The SAT is known as an aptitude test – testing, not on what a student has learned in school, but on their own verbal and reasoning skills. However, the ACT is an achievement test meant to assess what a student has learned in school. As a general rule, the ACT is the standard for Alabama public colleges and universities along with most Midwest state schools. However, since neighboring states encourage the SAT testing, most schools accept either score. Depending on your student and their skill set, they may perform better on one over the other.
- Structure – The difficulty remains consistent throughout the entire test. The test is all multiple choice and the essay is saved for last.
- Length and Time – The ACT has 215 questions and an optional essay; it allots 3 hours and 25 minutes of actual testing time if the essay is included.
- Content – This test measures the areas of mathematics, English, reading, and science. While the science portion covers chemistry, biology, earth science, and physics, the ACT is really evaluating a test-taker’s ability to understand the graphs, summaries, and other given information. Math on the ACT will include some basic trigonometry; a student taking the ACT should at least know how to use sine and cosine.
- Writing and the Essay – While grammar usage is important for both tests, the ACT stresses punctuation and even questions rhetoric strategies more so than the SAT. The essay for the ACT is optional; however, often colleges are requiring it for admission. For this 30 minute essay, a student will possibly be asked to take a stand on a potentially controversial topic and write about the counter-argument as part of the essay.
- Guessing – For the ACT, there is no penalty for guessing an incorrect answer. Students are encouraged to mark and answer for every question, whether they know the answer or not.
- Scoring – Each section of the ACT is scored out of 36 points. To calculate the combined score, all of the scores from each section are averaged. The average score on the ACT is usually around 21. The combined score is known as the composite score – test-takers can see how their score matches up against others. Most often, colleges look to composite scores as opposed to section scores.
- Structure – For the SAT, students will notice questions getting more difficult as they progress; this is different than the ACT. Also, for the math portion, there are some problems which entail written answers in addition to the multiple choice. Finally, the required essay is the last portion of the SAT.
- Length and Time – This test has 140 questions as well as a required essay, all of which takes a total of 3 hours and 45 minutes to complete.
- Content – The SAT measures aptitude in the areas of reading, writing, and mathematical reasoning. A great emphasis is placed on vocabulary in the critical reading section, much more than the ACT.

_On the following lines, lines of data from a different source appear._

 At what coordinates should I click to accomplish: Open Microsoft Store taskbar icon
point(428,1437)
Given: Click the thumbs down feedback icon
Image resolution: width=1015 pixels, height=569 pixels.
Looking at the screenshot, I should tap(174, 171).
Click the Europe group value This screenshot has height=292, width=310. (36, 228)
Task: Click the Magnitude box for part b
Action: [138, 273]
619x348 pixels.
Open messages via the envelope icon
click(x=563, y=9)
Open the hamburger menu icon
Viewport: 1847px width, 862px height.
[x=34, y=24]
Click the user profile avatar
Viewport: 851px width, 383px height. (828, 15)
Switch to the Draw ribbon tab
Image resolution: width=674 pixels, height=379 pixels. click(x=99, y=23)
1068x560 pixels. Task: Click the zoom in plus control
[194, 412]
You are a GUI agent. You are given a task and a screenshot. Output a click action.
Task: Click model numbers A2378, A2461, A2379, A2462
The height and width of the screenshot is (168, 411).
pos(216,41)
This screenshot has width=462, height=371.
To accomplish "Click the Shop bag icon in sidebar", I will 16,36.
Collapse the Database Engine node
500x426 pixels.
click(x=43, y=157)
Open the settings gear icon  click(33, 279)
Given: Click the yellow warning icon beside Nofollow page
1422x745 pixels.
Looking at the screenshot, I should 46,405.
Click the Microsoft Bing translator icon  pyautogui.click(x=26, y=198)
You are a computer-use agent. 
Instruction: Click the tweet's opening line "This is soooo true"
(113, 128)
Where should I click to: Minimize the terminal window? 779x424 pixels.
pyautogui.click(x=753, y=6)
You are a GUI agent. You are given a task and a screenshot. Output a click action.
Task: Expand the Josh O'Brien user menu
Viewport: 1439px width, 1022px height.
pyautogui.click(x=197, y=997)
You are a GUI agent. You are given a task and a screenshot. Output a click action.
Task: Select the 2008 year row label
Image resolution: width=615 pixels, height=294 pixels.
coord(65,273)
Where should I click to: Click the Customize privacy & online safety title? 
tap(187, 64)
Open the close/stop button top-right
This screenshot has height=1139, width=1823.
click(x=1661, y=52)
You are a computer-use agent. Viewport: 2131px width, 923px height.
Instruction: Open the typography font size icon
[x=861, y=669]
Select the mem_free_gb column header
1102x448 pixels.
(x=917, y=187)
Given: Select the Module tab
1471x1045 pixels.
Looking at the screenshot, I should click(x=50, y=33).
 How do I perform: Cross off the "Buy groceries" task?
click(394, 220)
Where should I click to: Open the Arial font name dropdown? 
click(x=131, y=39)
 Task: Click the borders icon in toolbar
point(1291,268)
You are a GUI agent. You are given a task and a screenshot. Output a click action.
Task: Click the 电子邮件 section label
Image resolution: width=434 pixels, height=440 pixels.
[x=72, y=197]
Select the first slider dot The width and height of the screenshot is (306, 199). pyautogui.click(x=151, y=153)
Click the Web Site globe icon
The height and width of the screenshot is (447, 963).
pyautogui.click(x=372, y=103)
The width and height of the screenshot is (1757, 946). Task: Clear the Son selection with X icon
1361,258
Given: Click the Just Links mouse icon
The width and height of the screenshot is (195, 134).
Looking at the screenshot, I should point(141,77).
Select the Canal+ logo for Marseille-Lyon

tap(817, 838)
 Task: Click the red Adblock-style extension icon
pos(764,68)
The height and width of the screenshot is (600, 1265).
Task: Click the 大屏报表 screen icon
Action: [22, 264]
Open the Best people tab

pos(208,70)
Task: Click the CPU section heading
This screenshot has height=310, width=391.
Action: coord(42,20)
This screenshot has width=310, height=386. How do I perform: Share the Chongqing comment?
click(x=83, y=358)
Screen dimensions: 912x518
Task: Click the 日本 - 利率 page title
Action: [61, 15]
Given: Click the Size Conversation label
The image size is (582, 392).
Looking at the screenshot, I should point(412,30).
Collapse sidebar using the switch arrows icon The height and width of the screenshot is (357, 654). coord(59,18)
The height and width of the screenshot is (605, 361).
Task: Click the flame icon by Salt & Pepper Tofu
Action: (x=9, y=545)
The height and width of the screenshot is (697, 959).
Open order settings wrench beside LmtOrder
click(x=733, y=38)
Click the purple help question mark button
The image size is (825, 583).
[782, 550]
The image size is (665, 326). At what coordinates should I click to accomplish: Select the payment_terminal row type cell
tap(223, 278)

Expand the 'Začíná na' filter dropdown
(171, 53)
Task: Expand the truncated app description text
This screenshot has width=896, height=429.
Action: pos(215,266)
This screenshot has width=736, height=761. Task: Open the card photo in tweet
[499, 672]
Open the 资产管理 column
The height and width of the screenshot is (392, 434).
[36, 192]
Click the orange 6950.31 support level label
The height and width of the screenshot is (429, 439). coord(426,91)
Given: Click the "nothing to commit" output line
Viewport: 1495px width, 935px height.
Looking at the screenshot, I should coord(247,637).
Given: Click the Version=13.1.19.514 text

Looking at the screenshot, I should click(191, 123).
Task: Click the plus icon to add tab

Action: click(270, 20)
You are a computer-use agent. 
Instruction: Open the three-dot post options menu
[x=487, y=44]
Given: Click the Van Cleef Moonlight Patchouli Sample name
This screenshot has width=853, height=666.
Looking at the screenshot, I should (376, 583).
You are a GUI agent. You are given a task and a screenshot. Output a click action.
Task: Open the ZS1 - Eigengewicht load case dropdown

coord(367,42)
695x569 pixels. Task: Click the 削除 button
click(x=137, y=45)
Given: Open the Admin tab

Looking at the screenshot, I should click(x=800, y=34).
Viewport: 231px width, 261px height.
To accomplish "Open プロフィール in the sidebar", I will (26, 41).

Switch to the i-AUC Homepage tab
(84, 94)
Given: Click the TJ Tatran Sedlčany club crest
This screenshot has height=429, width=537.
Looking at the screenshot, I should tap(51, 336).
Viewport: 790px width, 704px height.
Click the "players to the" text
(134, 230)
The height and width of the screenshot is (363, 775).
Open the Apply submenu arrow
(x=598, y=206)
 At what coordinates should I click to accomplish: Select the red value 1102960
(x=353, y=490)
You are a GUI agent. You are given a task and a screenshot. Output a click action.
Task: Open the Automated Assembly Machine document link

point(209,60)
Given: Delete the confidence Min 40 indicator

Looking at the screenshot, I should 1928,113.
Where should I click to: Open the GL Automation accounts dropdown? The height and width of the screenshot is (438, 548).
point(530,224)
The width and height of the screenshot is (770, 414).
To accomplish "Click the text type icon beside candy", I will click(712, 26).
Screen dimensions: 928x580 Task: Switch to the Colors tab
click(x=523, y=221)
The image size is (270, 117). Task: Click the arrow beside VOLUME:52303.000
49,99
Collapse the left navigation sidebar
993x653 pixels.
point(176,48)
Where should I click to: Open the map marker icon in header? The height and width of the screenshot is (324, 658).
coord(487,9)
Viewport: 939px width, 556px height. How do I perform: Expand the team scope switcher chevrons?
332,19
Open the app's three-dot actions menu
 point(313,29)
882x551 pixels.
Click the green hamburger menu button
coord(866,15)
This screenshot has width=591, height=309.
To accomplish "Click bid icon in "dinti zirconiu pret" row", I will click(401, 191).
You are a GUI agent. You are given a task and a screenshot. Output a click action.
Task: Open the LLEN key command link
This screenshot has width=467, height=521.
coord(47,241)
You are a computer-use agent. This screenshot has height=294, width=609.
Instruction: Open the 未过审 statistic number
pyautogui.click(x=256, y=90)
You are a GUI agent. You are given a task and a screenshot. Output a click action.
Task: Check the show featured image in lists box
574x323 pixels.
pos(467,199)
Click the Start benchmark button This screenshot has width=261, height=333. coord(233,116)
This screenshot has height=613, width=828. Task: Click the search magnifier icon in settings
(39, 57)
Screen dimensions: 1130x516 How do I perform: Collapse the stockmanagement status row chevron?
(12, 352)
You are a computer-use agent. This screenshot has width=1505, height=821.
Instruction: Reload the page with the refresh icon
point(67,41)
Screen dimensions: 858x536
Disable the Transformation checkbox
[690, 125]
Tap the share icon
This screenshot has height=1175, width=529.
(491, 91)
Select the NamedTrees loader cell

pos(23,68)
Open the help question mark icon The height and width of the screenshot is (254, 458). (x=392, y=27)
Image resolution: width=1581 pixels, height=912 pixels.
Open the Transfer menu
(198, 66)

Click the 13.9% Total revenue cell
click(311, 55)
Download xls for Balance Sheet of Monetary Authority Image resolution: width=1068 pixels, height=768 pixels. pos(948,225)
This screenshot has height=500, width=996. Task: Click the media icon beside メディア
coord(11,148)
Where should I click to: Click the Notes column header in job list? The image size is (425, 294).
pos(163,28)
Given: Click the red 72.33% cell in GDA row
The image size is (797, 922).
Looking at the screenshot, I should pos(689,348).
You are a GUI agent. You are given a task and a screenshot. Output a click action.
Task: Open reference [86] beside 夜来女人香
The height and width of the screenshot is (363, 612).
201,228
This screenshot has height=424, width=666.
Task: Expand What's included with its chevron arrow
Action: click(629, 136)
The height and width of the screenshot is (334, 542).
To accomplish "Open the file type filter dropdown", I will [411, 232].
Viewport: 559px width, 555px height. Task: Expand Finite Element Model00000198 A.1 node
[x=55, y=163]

- Writing and the Essay – The required essay for the SAT is allotted a time of 25 minutes for a student to complete. Unlike the prompts for the ACT, the SAT will usually present a general issue and a student will need to elaborate on it using outside examples.
- Guessing – Guessing is not encouraged on the SAT since every wrong answer counts off. However, if a student is able to narrow his/her choices down to three, their chance of guessing correctly increases and they should then make an educated guess. If the student cannot narrow it down, the answer should be left blank
- Scoring – Each section of the SAT is worth up to 800 points and is weighted. On average, students usually score around 500.
When it comes to comparing SAT scores to ACT scores, colleges have a difficult time. Fundamentally, the tests measure different skills; this means that there is no true equivalent between the two. Nevertheless, institutions must be able to correlate the scores. This is done using concordance tables.
According to ACT.org, “Concordant scores are defined as those having the same percentile rank with respect to the group of students used in the study.” Using these tables, universities are able to create a standard or cutoff based on both tests.
Which one should my teen choose?
Deciding which standardized test to take is not always a precise science.
Consider the SAT if your teen:
- needs more time allotted to answer questions
- has good language skills
- is strong in math
- does not feel pressured by the guessing penalty
Consider the ACT if:
- your teen is able to work quickly on tests
- has a wider range of knowledge in science, math, and language
- will feel pressured with a guessing penalty
Understanding the test differences and realizing that every student has strengths will help them make better decisions and be more confident taking one or both of the entrance exams.